Co ciekawe, siedziba elektrowni przy ulicy Przyokopowej miała jeszcze jeden ważny walor - była usytuowana dość blisko stacji towarowej kolei Warszawsko-Wiedeńskiej, co znacząco oszczędzało czas zaopatrzenia elektrowni w węgiel kamienny, który był podstawą wytwarzania prądu. Nad całością górował na swój sposób piękny, neoromański gmach, którego budowa została ukończona w 1909 roku. Do gmachu tego dołączonych było kilka budynków, z których najważniejszym okazała się hala maszyn z trzema ogromnymi turbinami parowymi i generatorami prądu stałego. Całość zasilana była sześcioma kotłami parowymi, a całość instalacji posiadała łączną moc 3600 kW.

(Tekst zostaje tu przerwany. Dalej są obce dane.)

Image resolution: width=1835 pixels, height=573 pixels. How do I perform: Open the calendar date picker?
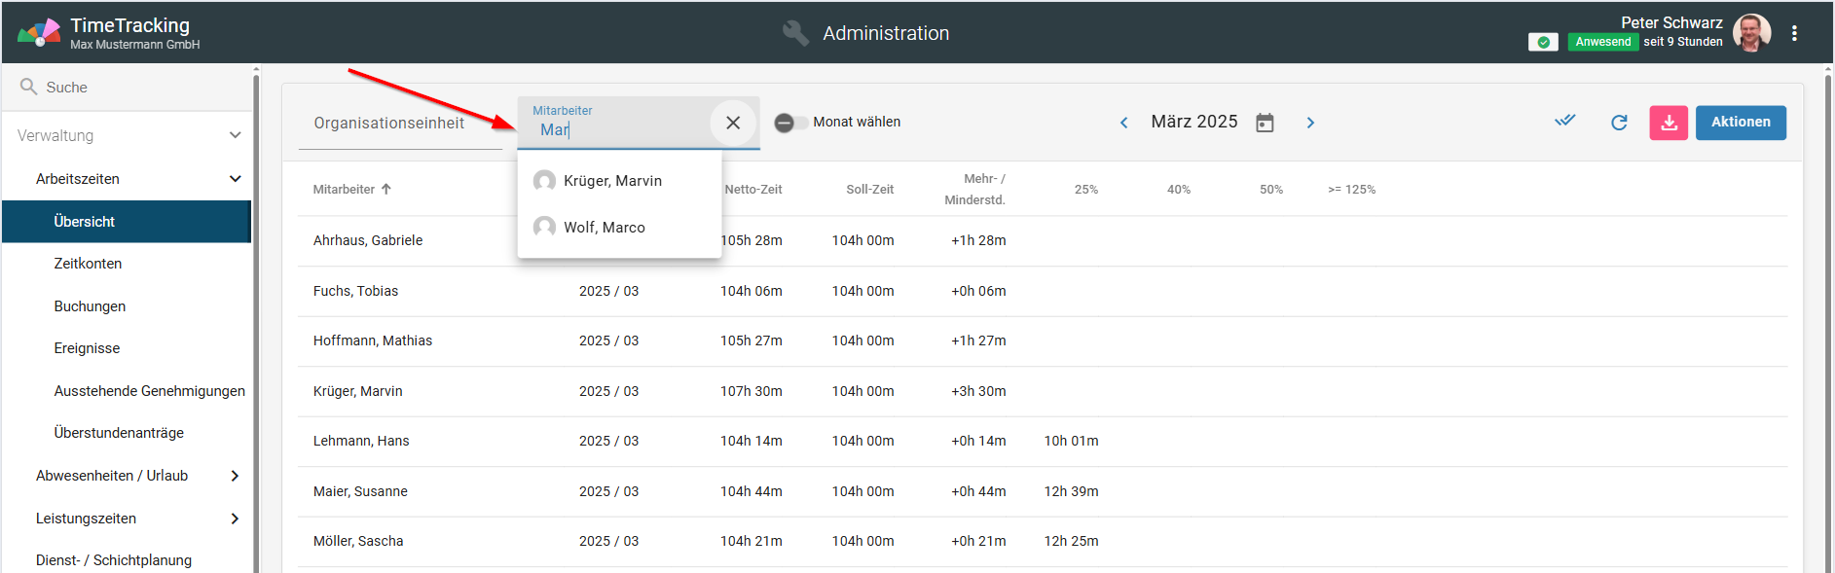pyautogui.click(x=1265, y=123)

Nie były to jedyne zabudowania elektrowni, bo działanie tego zakładu wymagało jeszcze urządzeń do skraplania pary, zespołów pomp, warsztatów wraz z magazynem części zamiennych, gdzie dokonywano niezbędnych napraw. Nieodzowna była także akumulatornia, której zadania były bardzo ważne o różnych porach doby. Dzięki niej wyrównywano wahania napięcia, a w godzinach największego ruchu, czyli zapotrzebowania na zasilanie tramwajów, traktowana była jako rezerwa mocy. Co ciekawe, w godzinach nocnych była jedynym źródłem zasilania - linie nocne były sporadyczne, a także w nocy odbywały się naprawy trakcji, a popsute wagony ściągane były do zajezdni. Dla potrzeb zaopatrzenia wybudowano także bocznicą kolejową i studnię artezyjską służącą do zwiększonego zapotrzebowania na wodę. Rozwiązania te czyniły z Elektrowni zakład na wskroś nowoczesny i pozwalający na dodatkowe planowanie przyrostu sieci tramwajowej w Warszawie.
To właśnie dzisiaj mija 114 lat od próbnego uruchomienia Elektrowni, od którego rozpoczęły się próbne jazdy tramwajów. Pierwszy elektryczny tramwaj wyjechał na ulice Warszawy dopiero 26 marca 1908 roku. Co smutne, w awarii z 1917 roku i wybuchu kotła zginął jeden pracownik, uhonorowany później pięknym i symbolicznym nagrobkiem na warszawskich Powązkach. Awaria spowodowała, że warszawiacy musieli 6 tygodni czekać na ponowny rozruch elektrowni i powrót elektrycznych tramwajów na ulice miasta.
Elektrownię częściowo zniszczyły naloty niemieckie w początkach wojny. Jednak także okupant rozumiał, że duże i żyjące miasto wymaga właściwej sieci komunikacyjnej, a tramwaje były jej najlepszym rozwiązaniem. Elektrownia więc odzyskała swoją moc odbudowana do 1941 roku. Niestety 6 sierpnia 1944 roku została ponownie zbombardowana, a z końcem powstania wysadzono resztę murów. Zniszczenia sięgnęły 90 proc. elektrowni i komunistyczne władze zdecydowały nie odbudowywać jej.
Odbudowana ciepłownia z 2003 rokiem została przeznaczona na Muzeum Powstania Warszawskiego. Dlatego też zawsze, kiedy udamy się do tego wspaniałego miejsca pamiętajmy o jego wcześniejszym historycznym przeznaczeniu - tam ogniskują się nasze myśli o bohaterskich mieszkańcach Warszawy z okresu powstania, ale też historia polskich tramwajów elektrycznych. Co ciekawe, chyba najlepszy dojazd do Muzeum jest właśnie dzięki kilku liniom tramwajowym jadącym ulicą Okopową - nawet przystanek nazywa się "Muzeum Powstania Warszawskiego".